Work to be completed
Swap every "Instruction" for "Command" in the records below and give them again with no other changes.

Given records
_____
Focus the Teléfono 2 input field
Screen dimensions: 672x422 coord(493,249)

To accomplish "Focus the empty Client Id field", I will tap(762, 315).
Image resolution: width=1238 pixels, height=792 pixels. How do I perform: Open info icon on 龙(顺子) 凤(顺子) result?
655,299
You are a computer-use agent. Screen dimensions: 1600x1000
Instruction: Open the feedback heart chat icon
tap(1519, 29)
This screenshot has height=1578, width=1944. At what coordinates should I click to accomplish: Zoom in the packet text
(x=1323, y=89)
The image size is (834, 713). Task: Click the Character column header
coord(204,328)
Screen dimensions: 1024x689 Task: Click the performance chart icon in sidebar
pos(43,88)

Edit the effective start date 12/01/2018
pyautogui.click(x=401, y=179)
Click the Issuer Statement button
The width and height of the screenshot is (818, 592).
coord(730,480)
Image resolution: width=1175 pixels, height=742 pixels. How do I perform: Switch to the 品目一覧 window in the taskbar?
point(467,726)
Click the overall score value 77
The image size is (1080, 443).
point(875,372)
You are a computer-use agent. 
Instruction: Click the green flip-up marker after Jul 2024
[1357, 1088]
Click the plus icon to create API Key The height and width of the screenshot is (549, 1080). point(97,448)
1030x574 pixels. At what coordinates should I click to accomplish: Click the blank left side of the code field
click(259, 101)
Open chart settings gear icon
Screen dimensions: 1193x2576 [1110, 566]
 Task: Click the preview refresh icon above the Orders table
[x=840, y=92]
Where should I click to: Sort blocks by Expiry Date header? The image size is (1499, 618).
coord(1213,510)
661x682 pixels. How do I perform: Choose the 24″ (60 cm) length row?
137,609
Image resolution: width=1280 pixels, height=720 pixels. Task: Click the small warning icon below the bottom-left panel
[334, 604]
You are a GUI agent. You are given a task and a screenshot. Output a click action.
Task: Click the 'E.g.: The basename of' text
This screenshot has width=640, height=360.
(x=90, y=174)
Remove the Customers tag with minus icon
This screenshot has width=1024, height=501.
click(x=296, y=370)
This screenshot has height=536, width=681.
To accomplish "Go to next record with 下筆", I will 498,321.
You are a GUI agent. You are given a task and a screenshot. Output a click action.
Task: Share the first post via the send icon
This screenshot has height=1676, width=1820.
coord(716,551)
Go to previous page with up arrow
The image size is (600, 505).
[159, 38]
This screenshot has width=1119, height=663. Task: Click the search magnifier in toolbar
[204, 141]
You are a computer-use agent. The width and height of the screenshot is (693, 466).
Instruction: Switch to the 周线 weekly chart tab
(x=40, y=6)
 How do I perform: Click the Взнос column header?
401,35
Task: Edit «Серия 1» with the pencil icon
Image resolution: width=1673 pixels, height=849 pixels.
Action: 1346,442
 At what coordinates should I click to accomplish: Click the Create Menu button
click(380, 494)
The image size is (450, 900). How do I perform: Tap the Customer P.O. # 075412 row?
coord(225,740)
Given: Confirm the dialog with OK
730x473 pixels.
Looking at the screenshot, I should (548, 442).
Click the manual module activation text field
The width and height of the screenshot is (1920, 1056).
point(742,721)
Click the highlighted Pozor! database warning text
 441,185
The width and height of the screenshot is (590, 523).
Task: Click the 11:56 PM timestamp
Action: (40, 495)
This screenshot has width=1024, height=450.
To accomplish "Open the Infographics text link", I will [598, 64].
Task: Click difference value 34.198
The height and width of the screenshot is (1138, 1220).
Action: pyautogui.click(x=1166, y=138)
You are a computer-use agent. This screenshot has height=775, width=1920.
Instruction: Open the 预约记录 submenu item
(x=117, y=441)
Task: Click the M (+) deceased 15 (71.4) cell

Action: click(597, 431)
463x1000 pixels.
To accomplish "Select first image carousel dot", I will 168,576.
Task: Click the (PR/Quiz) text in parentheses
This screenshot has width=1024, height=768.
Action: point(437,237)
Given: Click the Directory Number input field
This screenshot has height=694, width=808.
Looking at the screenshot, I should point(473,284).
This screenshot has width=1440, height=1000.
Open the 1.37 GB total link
_____
The reply
Focus the Teléfono 2 input field
Screen dimensions: 672x422 coord(493,249)

To accomplish "Focus the empty Client Id field", I will tap(762, 315).
Image resolution: width=1238 pixels, height=792 pixels. How do I perform: Open info icon on 龙(顺子) 凤(顺子) result?
655,299
You are a computer-use agent. Screen dimensions: 1600x1000
Command: Open the feedback heart chat icon
tap(1519, 29)
This screenshot has height=1578, width=1944. At what coordinates should I click to accomplish: Zoom in the packet text
(x=1323, y=89)
The image size is (834, 713). Task: Click the Character column header
coord(204,328)
Screen dimensions: 1024x689 Task: Click the performance chart icon in sidebar
pos(43,88)

Edit the effective start date 12/01/2018
pyautogui.click(x=401, y=179)
Click the Issuer Statement button
The width and height of the screenshot is (818, 592).
coord(730,480)
Image resolution: width=1175 pixels, height=742 pixels. How do I perform: Switch to the 品目一覧 window in the taskbar?
point(467,726)
Click the overall score value 77
The image size is (1080, 443).
point(875,372)
You are a computer-use agent. 
Command: Click the green flip-up marker after Jul 2024
[1357, 1088]
Click the plus icon to create API Key The height and width of the screenshot is (549, 1080). point(97,448)
1030x574 pixels. At what coordinates should I click to accomplish: Click the blank left side of the code field
click(259, 101)
Open chart settings gear icon
Screen dimensions: 1193x2576 [1110, 566]
 Task: Click the preview refresh icon above the Orders table
[x=840, y=92]
Where should I click to: Sort blocks by Expiry Date header? The image size is (1499, 618).
coord(1213,510)
661x682 pixels. How do I perform: Choose the 24″ (60 cm) length row?
137,609
Image resolution: width=1280 pixels, height=720 pixels. Task: Click the small warning icon below the bottom-left panel
[334, 604]
You are a GUI agent. You are given a task and a screenshot. Output a click action.
Task: Click the 'E.g.: The basename of' text
This screenshot has width=640, height=360.
(x=90, y=174)
Remove the Customers tag with minus icon
This screenshot has width=1024, height=501.
click(x=296, y=370)
This screenshot has height=536, width=681.
To accomplish "Go to next record with 下筆", I will 498,321.
You are a GUI agent. You are given a task and a screenshot. Output a click action.
Task: Share the first post via the send icon
This screenshot has height=1676, width=1820.
coord(716,551)
Go to previous page with up arrow
The image size is (600, 505).
[159, 38]
This screenshot has width=1119, height=663. Task: Click the search magnifier in toolbar
[204, 141]
You are a computer-use agent. The width and height of the screenshot is (693, 466).
Command: Switch to the 周线 weekly chart tab
(x=40, y=6)
 How do I perform: Click the Взнос column header?
401,35
Task: Edit «Серия 1» with the pencil icon
Image resolution: width=1673 pixels, height=849 pixels.
Action: 1346,442
 At what coordinates should I click to accomplish: Click the Create Menu button
click(380, 494)
The image size is (450, 900). How do I perform: Tap the Customer P.O. # 075412 row?
coord(225,740)
Given: Confirm the dialog with OK
730x473 pixels.
Looking at the screenshot, I should (548, 442).
Click the manual module activation text field
The width and height of the screenshot is (1920, 1056).
point(742,721)
Click the highlighted Pozor! database warning text
 441,185
The width and height of the screenshot is (590, 523).
Task: Click the 11:56 PM timestamp
Action: (40, 495)
This screenshot has width=1024, height=450.
To accomplish "Open the Infographics text link", I will [598, 64].
Task: Click difference value 34.198
The height and width of the screenshot is (1138, 1220).
Action: pyautogui.click(x=1166, y=138)
You are a computer-use agent. This screenshot has height=775, width=1920.
Command: Open the 预约记录 submenu item
(x=117, y=441)
Task: Click the M (+) deceased 15 (71.4) cell

Action: click(597, 431)
463x1000 pixels.
To accomplish "Select first image carousel dot", I will 168,576.
Task: Click the (PR/Quiz) text in parentheses
This screenshot has width=1024, height=768.
Action: point(437,237)
Given: Click the Directory Number input field
This screenshot has height=694, width=808.
Looking at the screenshot, I should point(473,284).
This screenshot has width=1440, height=1000.
Open the 1.37 GB total link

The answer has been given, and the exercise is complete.